Papa John and “Passing On”

The response of several businessmen to the upcoming implementation of Obamacare has made quite a splash. Both John Schnatter of Papa John’s Pizza and Denny’s franchisee John Metz announced that the law would impel them to cut employee hours and raise customer prices, which is fair enough.

However, they erred when they both claimed that through such price hikes they would be “passing on” the costs of Obamacare to the consumer. Their error was not only strategic (“Passing on costs to consumers? What heartless, selfish capitalists!”), but conceptual. Rothbard demonstrated in Power and Market that the notion of such “forward tax/cost shifting” is fallacious:

“The idea that the increased cost will be passed on to the consumer by the employer is an illustration of perhaps the single most widespread fallacy on taxation: that businessmen can simply shift their higher costs forward onto the consumers in the form of higher prices. All the economic theory expounded in this book shows the error of this doctrine. For the price of a given product is set by the demand schedules of the consumers. There is nothing in higher costs or higher taxes which, per se, increases these sched­ules; hence, any change in selling prices, whether higher or lower, will decrease the revenues of the business involved. For each business, on the market, tends to be, at all times, at its “maximum profit point” in relation to the consumers. Prices are already at their point of maximum return for the business; therefore, higher taxes or other costs imposed on the firm will reduce their net incomes rather than be smoothly and easily passed on to con­sumers. We thus arrive at this significant conclusion: no tax (not just an income tax) can ever be shifted forward.

Suppose that a particularly heavy tax—of whatever type—has been laid on a specific industry: say the liquor industry. What will be the effects? As we have noted, the tax will not simply be “passed on” to the consumers. Instead, the price of liquor will remain the same; the net income of the firms will decline. This will mean that returns will be lower to capital and enterprise in liquor than in other industries of the economy; marginal liquor firms will suffer losses and go out of business; and, in general, productive resources of all types will flow out of liquor and into other indus­tries.
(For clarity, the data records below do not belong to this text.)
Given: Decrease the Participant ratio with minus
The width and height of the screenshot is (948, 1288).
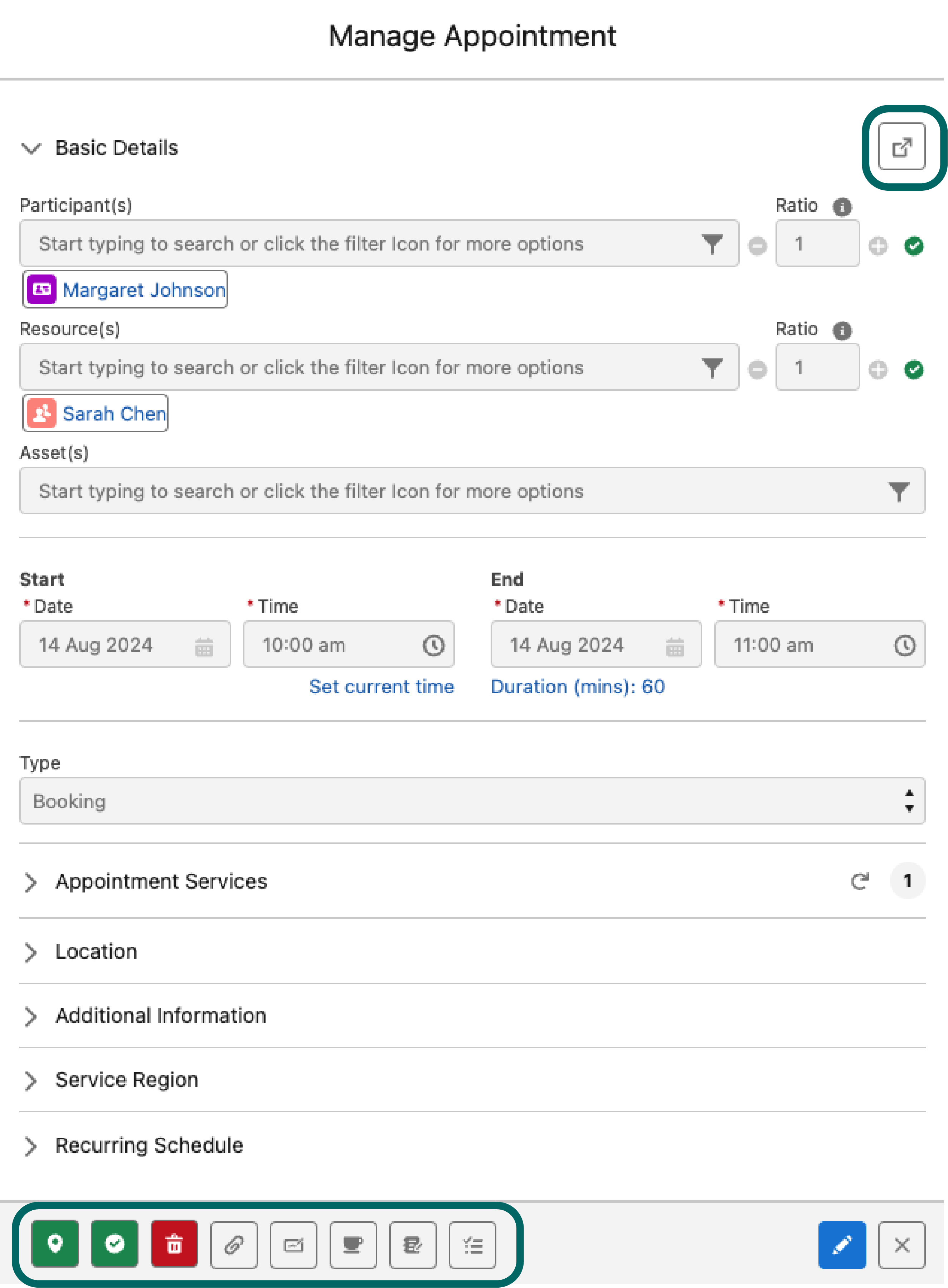Looking at the screenshot, I should coord(757,246).
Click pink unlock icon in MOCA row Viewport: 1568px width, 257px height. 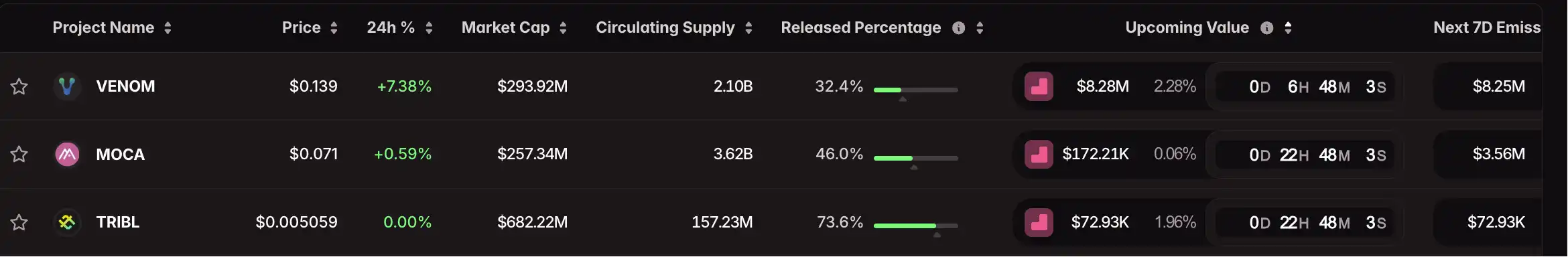click(x=1039, y=155)
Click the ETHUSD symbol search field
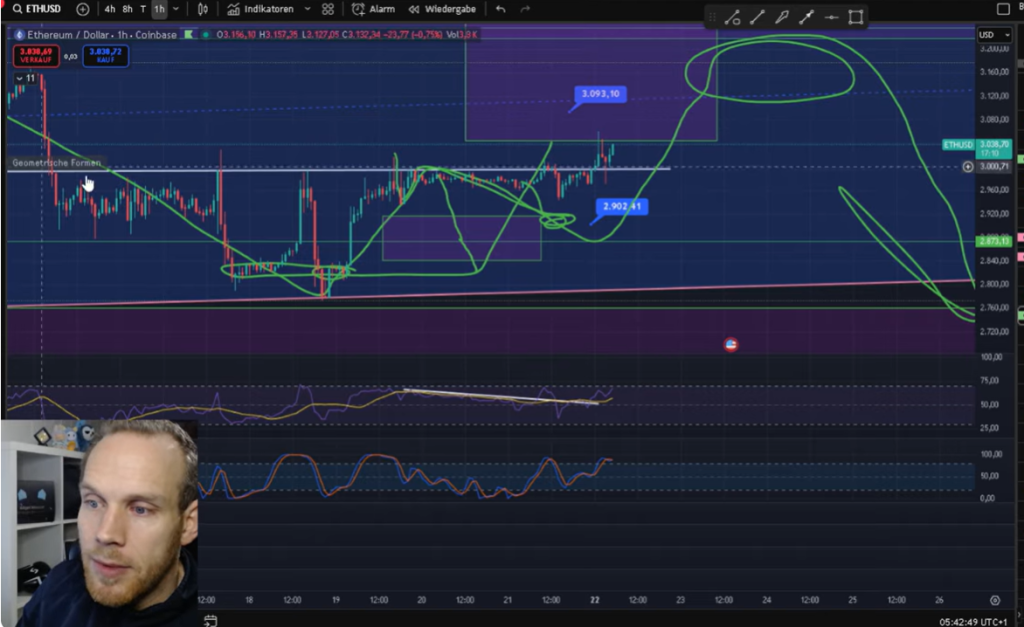The image size is (1024, 627). click(x=38, y=9)
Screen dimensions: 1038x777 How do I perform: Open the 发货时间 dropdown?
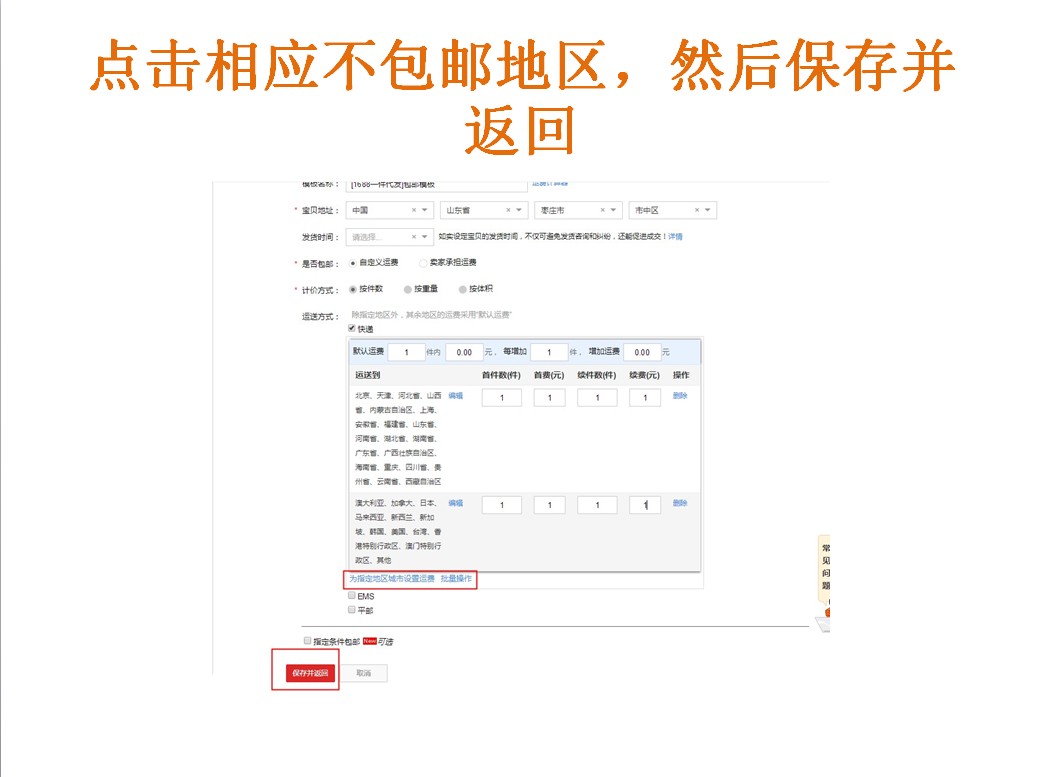[x=423, y=235]
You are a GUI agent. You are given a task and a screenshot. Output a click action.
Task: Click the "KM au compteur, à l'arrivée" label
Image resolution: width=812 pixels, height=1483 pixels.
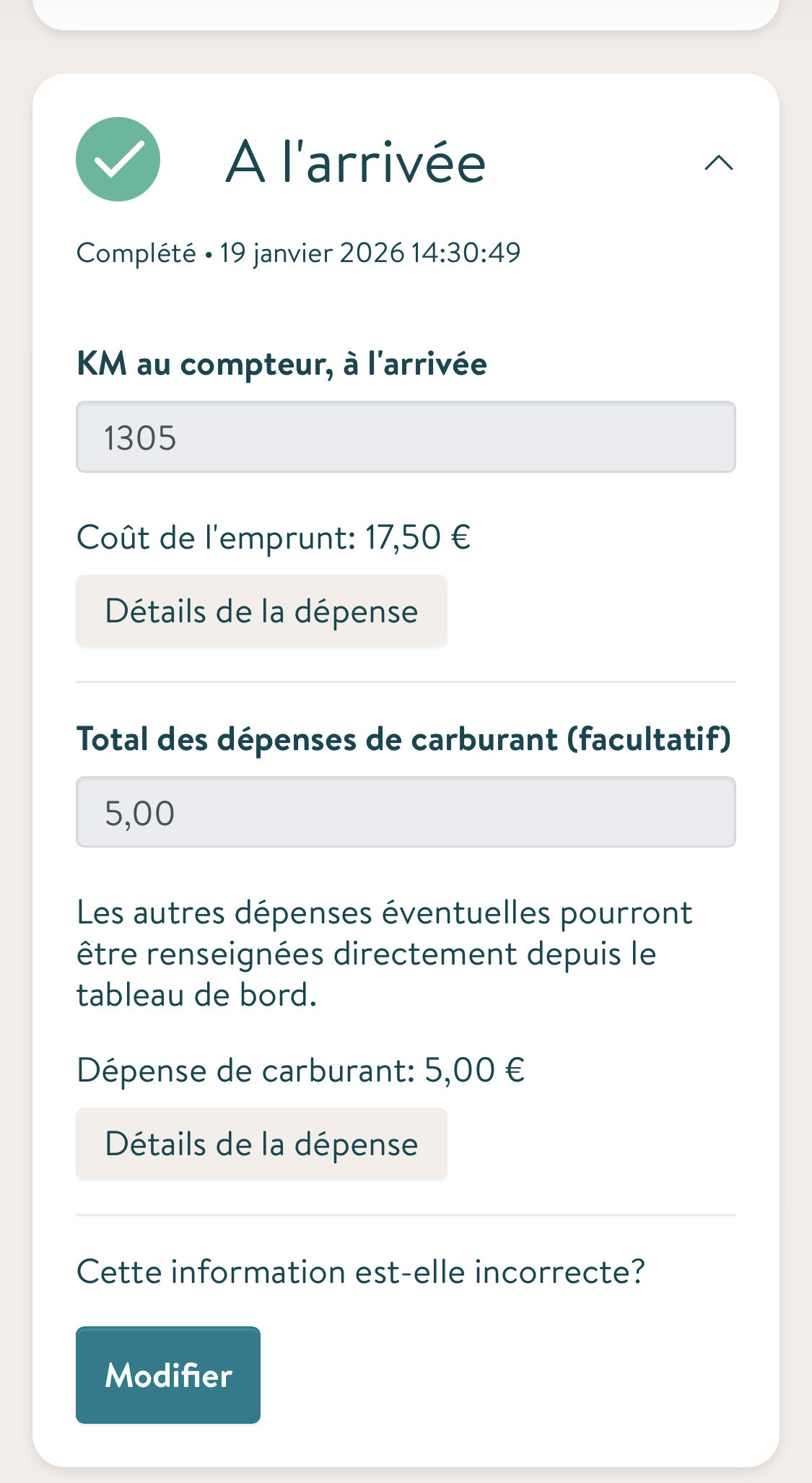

The long-run effect, therefore, is to decrease the supply of liquor produced, and therefore, by the law of supply and demand, to raise the price of liquor on the market. However, as we have said above, this process—this diffusion of suffering over the econ­omy—is hardly “shifting.” For the tax is not simply “passed on”; it only permeates to the consumers through hurting the industry taxed. The final result will be a distortion of the factors of pro­duction; fewer goods are now being produced than the consumers would prefer in the liquor industry; and too many goods, relatively to liquor, are being produced in the other industry.”